As I was driving into work this morning, I drove through the guard gate where the guard scans and checks ID's.  The best part of my entire day comes when the guard looks at me, validates my credentials and says to me, "Have a nice day, ma'am".  That's what makes it all worthwhile.  Nothing more, nothing less.  Like putting pictures on the wall in my apartment, it's a seemingly such a simple thing.   But it's deep.   It never gets mundane.  It never ceases to make me stop, and to appreciate life.  I hope I never get to a point where it feels otherwise.


Saturday, June 22, 2013

The Longest Day + 1

Yesterday was the "official" first day of summer.   It has felt like summer for a few weeks, so whether or not it was "officially" here, nothing has really changed.  Another milestone of the day was that had more hours of daylight than any other day.  From here on out....the days get shorter.  Can winter really be far behind?  I hope it can....

The high temperatures here yesterday were in the mid-90's.  It's supposed to be like that all thru next week.  No complaints here.  You won't ever hear me complain about the heat, dry or otherwise.  It's the cold that brings out the whiner in me.

I met a friend out for dinner this week at a local burger place that I've heard about.  Honest to God - I'm still full.  There was just so much burger.  Oy.  Again - no complaints here.  It was a very pleasant evening.

I woke up this morning, and the remnants of a brief conversation that I had yesterday were reverberating in my head for some reason.  It was a discussion about the early days of my transition - the days that were the backdrop for my book (that's what started our chat in the first place).

The sorrow, the confusion, the terror of the time has faded.  But I couldn't help but feel a sense of deja-vu.  At the time, circumstances were such that I had to leave home and I moved into an apartment.  I really didn't have much there...just the basics.  A bed, a sofa, a tv, a dresser.

Fast forward 14 years.  I woke up this morning in my little bedroom - the one I shared the photo of a few days ago.  I'm in an apartment - separated from what I consider to be home by circumstance.  Thankfully, the much of the emotion of those days gone by is gone.  But I'd be lying if I said that they hadn't been replaced by other, just as forceful, emotions.

I was watching MoneyBall they other day - the Brad Pitt movie about the Oakland A's - and his daughter in the movie plays a song for him that she wrote.  Her parents are divorced, she's a young teen, and the song really seemed to catch all of the complicated elements involved in those kinds of things.

The song really resonates for me, as well, and could very well sum up many of my own feelings right now.  I've played it a half dozen times....


Anyway - it's complicated.

This is the first "down" weekend I've had in a long, long time.  I'm not traveling.  I'm not moving a bunch of furniture into or out of someplace.  I don't have a long "to-do" list.  I had originally planned to be in Charleston but those plans got changed, so I've got a couple of days to relax.  I don't know that it's a bad thing, but I'm going to need to just gear down and enjoy it.  I need to clean my make-up brushes. Maybe I'll go to the pool for a little while.  I need to get to the gym and work off that burger.  I'd like to see "World War Z" in IMAX 3D.  I want to do some exploring.  I still need to do unpacking and nesting.

 All things considered, I don't expect I'll be bored.

I'd love to go to a Barre class.  But, believe it or not, they don't have a place that does barre here.

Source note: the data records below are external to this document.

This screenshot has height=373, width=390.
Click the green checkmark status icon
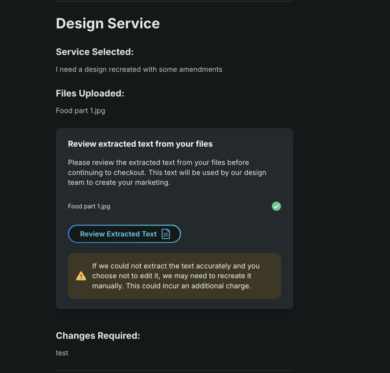click(x=276, y=206)
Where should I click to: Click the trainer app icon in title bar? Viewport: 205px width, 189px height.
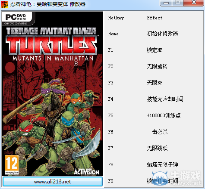click(5, 4)
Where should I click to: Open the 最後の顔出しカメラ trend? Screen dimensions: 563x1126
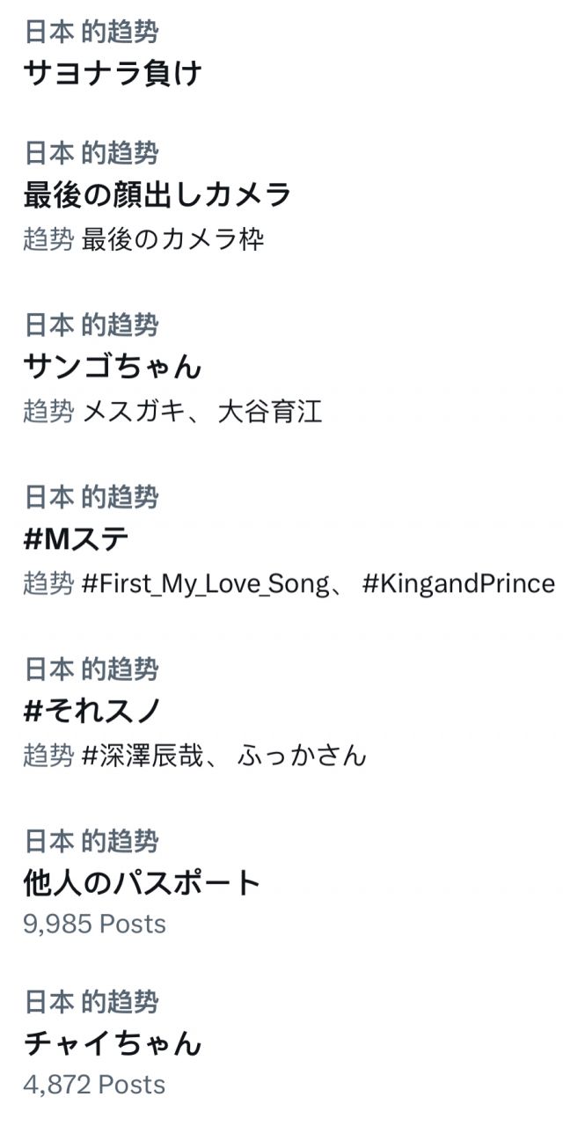(x=157, y=194)
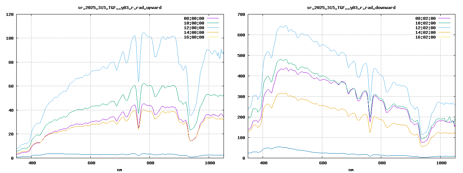Image resolution: width=463 pixels, height=173 pixels.
Task: Click the 16:00:00 legend label in upward chart
Action: tap(194, 37)
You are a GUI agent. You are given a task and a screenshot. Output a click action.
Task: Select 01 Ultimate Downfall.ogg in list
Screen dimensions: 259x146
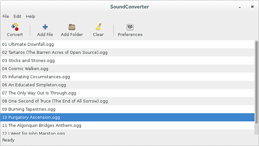28,45
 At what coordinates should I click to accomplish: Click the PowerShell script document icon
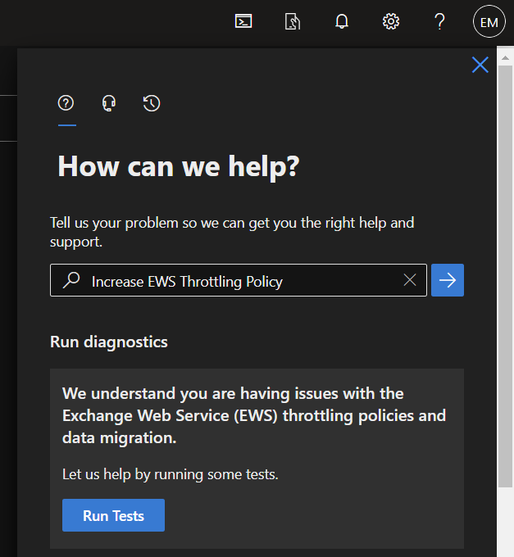(x=293, y=21)
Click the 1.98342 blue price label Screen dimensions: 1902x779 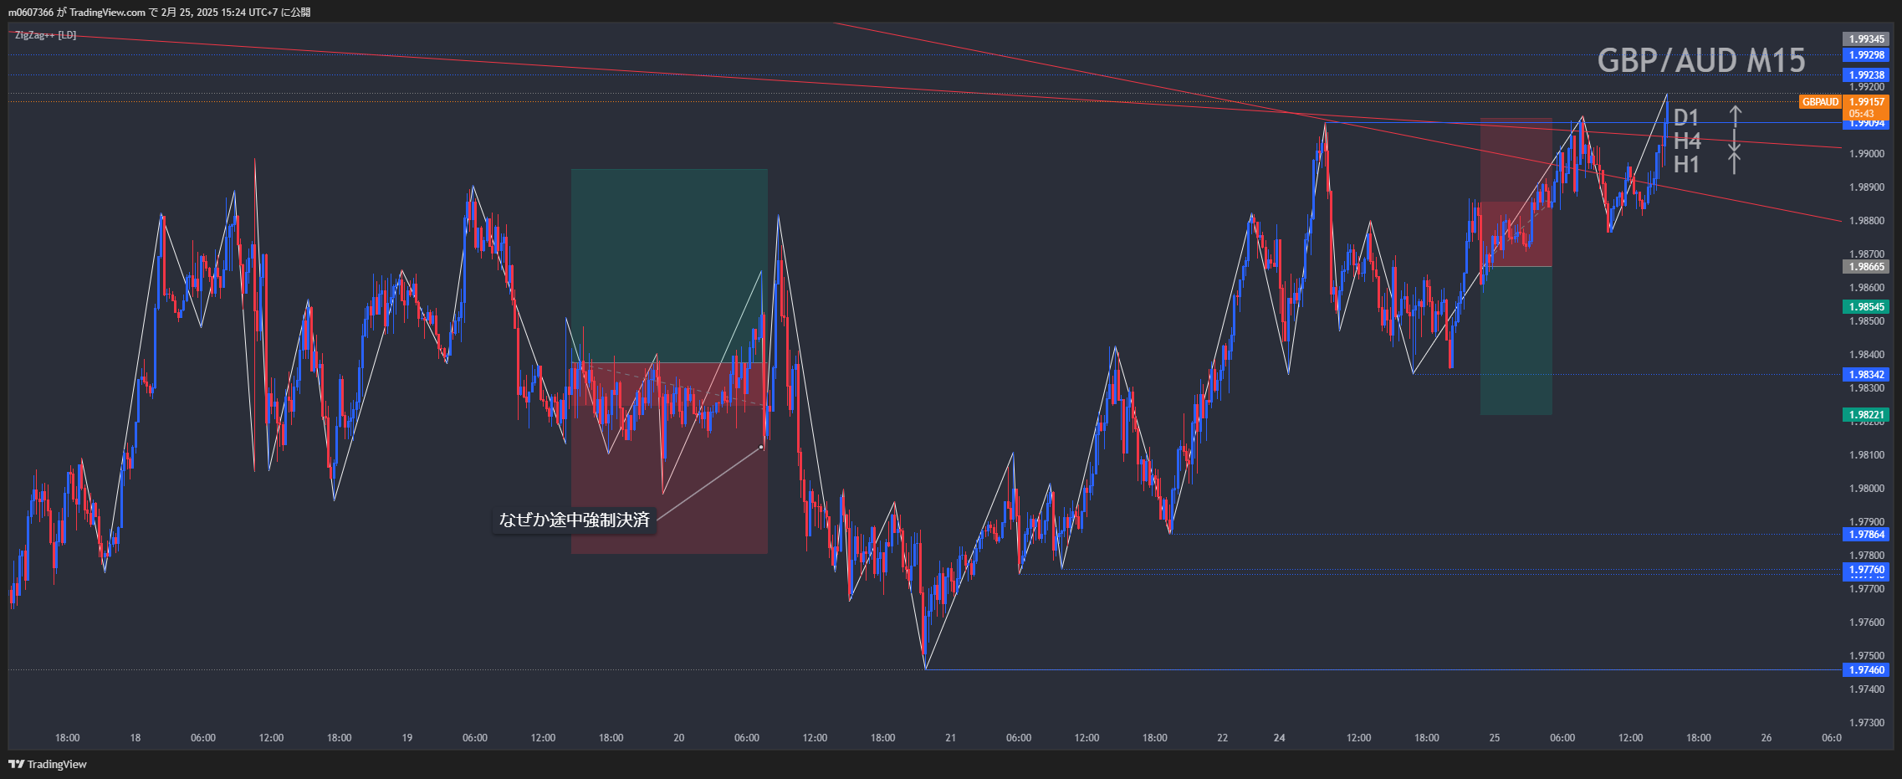pos(1866,375)
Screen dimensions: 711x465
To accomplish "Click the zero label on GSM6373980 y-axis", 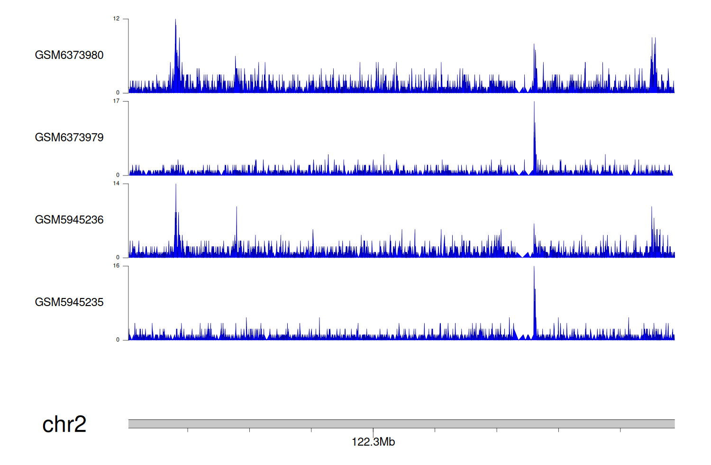I will [118, 93].
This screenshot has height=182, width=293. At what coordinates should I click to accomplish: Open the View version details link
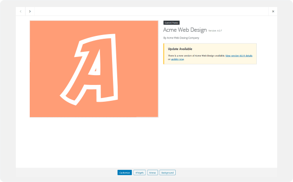coord(239,56)
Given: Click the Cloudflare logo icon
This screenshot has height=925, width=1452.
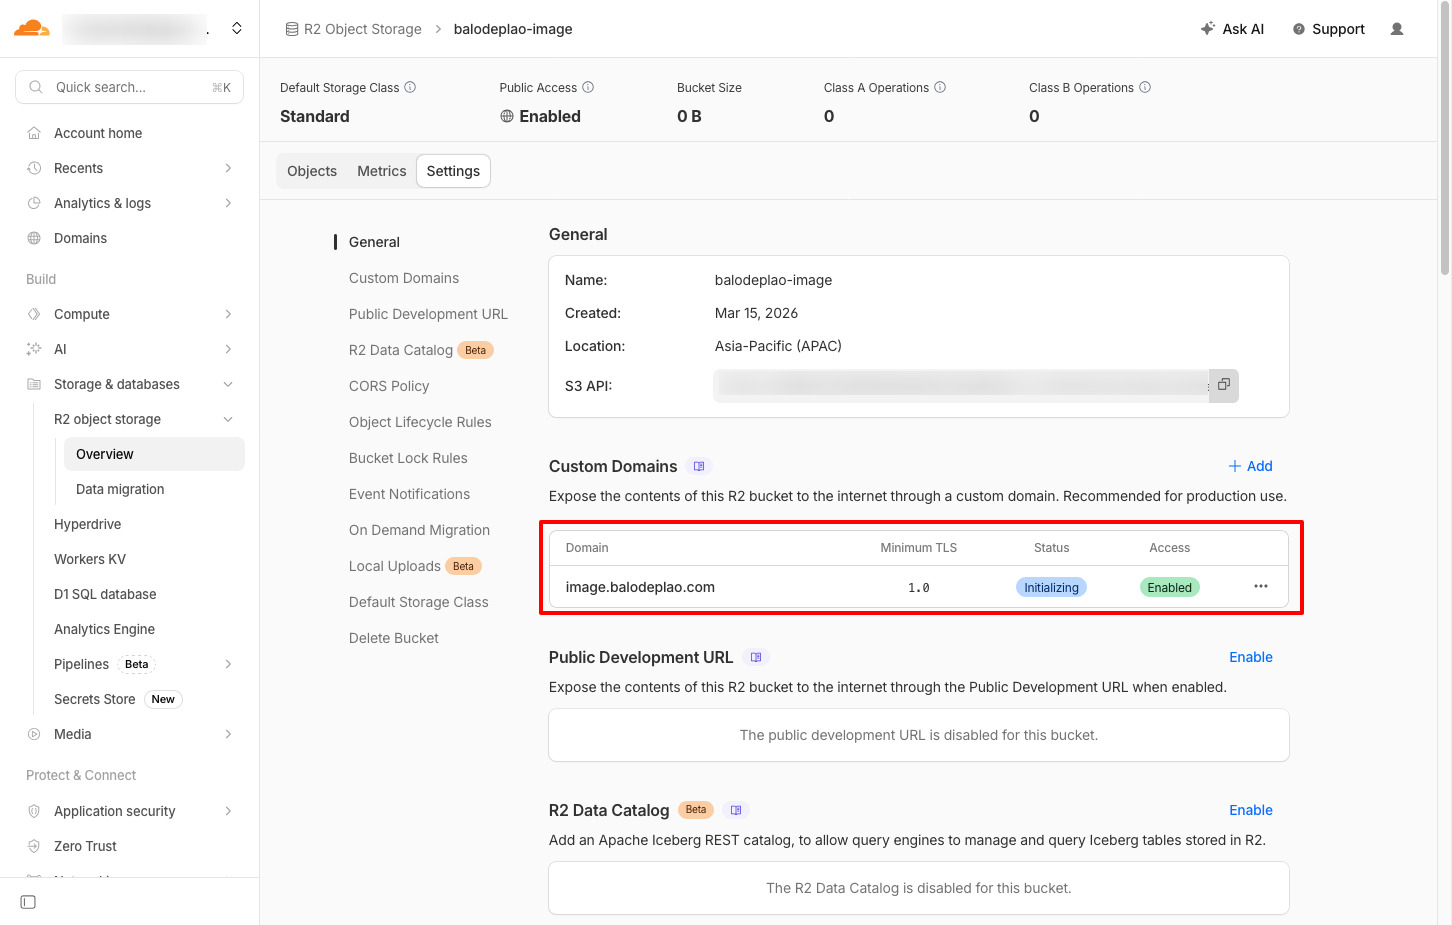Looking at the screenshot, I should [31, 28].
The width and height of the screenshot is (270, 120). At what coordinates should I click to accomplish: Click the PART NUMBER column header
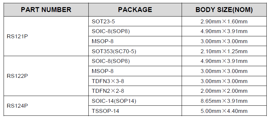[46, 10]
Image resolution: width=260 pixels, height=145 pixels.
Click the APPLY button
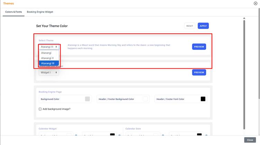tap(203, 26)
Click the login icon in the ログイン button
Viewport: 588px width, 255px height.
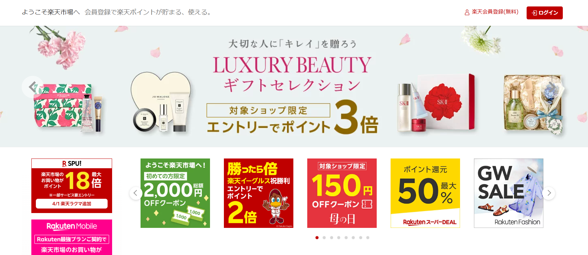[534, 13]
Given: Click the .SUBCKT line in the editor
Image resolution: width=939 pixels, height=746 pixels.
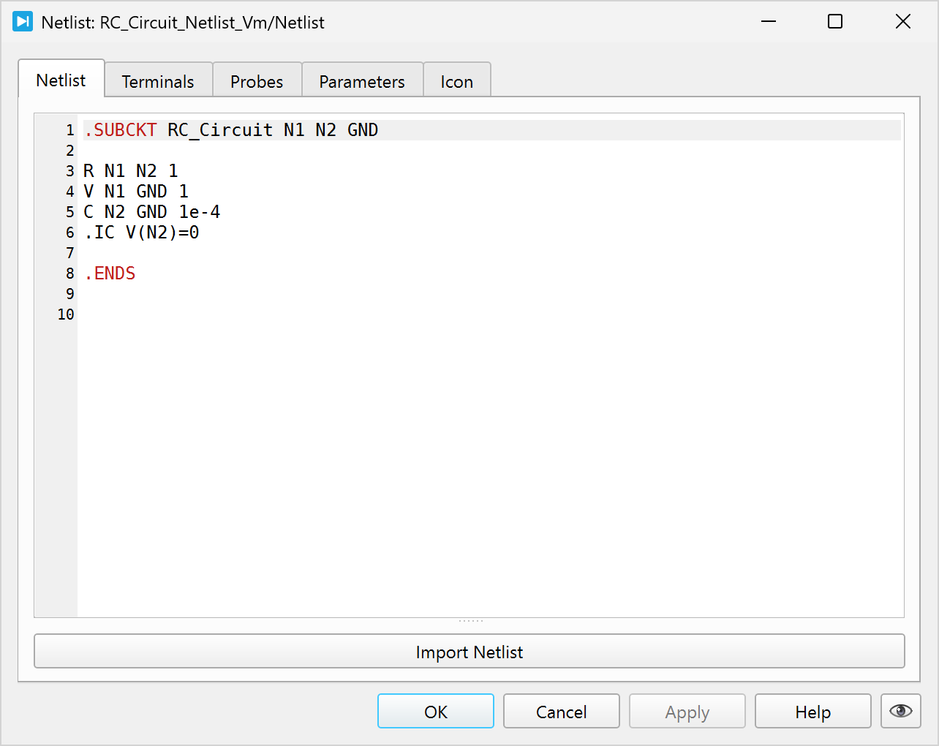Looking at the screenshot, I should point(231,130).
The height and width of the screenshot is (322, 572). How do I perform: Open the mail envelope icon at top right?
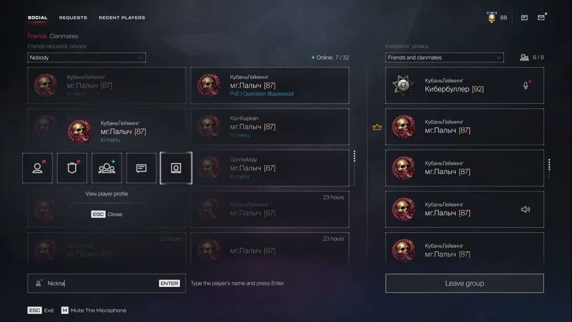pos(541,18)
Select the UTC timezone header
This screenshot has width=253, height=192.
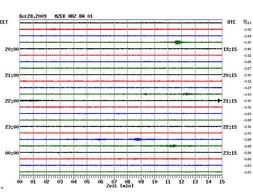232,22
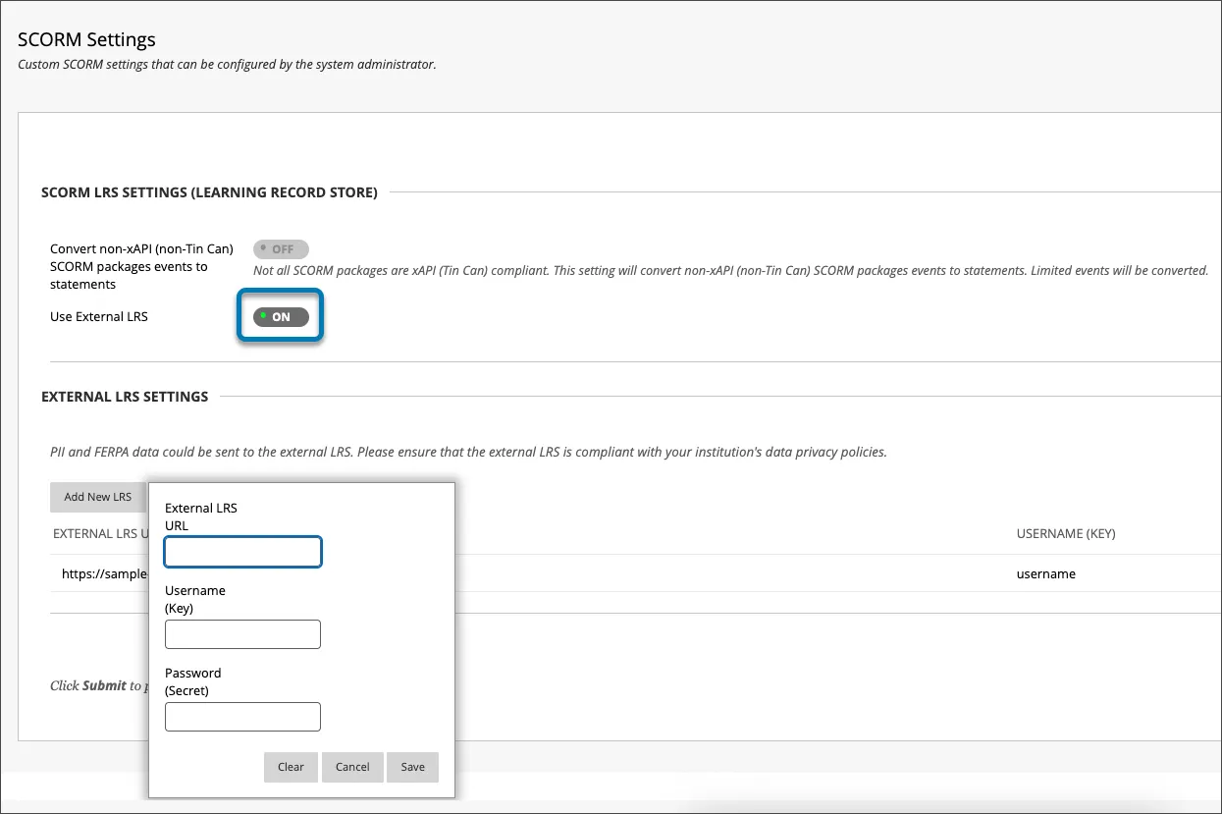Click Clear to reset the dialog fields

(x=291, y=767)
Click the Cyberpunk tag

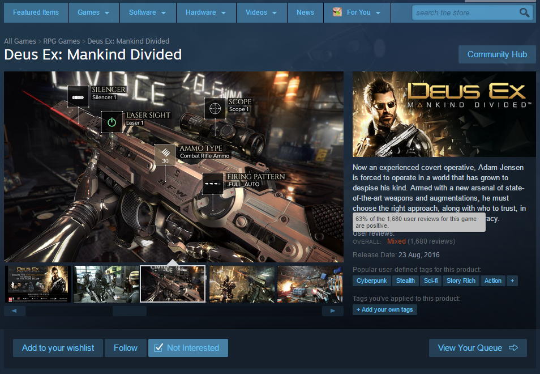[x=370, y=281]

The closest Barre studio to here seems to be just outside of Kansas City... a 3ish hour drive.  Lord knows it's not beyond me to get in my car to head there to do something like that, and I suspect I'll do that at some point in the future, but not this weekend.  I'd rather avoid the 6 hours in the car and the expense of the gas at the moment.

In an earlier post I mentioned the tree just off my patio that I needed to prune to get my satellite tv installed.  Over the past week I have learned that the tree is home to several birds.  Sometimes they land on the ground near the base of the tree.  Sometimes they just sit on a branch and chirp - loud and proud.    I'm thinking of putting a bird feeder in it for them.

As I type this that's the scene...me sitting on my couch, with my back patio door open, the relatively cool morning air flowing into the apartment, and the sound of a bird chirping.  It's actually pretty peaceful.  Not a bad way to start the day....

Tuesday, June 18, 2013

Flight Path


I gave myself my estrogen shot today.

It has been several weeks since my last one.  The main reason is simple - it's financial.  Each little vial of that liquid gold costs anywhere between $150-$200 so it's not an insignificant investment. With all the moving expenses and other craziness lately I just haven't been able to swing it.

At one time these shots were hard to do to myself.  The whole concept of plunging an inch-and-a-half long intramuscular needle into your own butt can be a significant mental barrier and I know some who just can't get past that.  But, as is my general mantra in life you just do what you need to.  So, I do.

Estrogen, and hormones in general, lacks any sort of consistency whatsoever when it comes to post-op transwomen.  I know a number of us who have stopped altogether.  Others are on a relatively small maintenance dose.  As for me - there's no substitute for the injectibles.  I don't have any scientific support for that, and in fact I don't really need any.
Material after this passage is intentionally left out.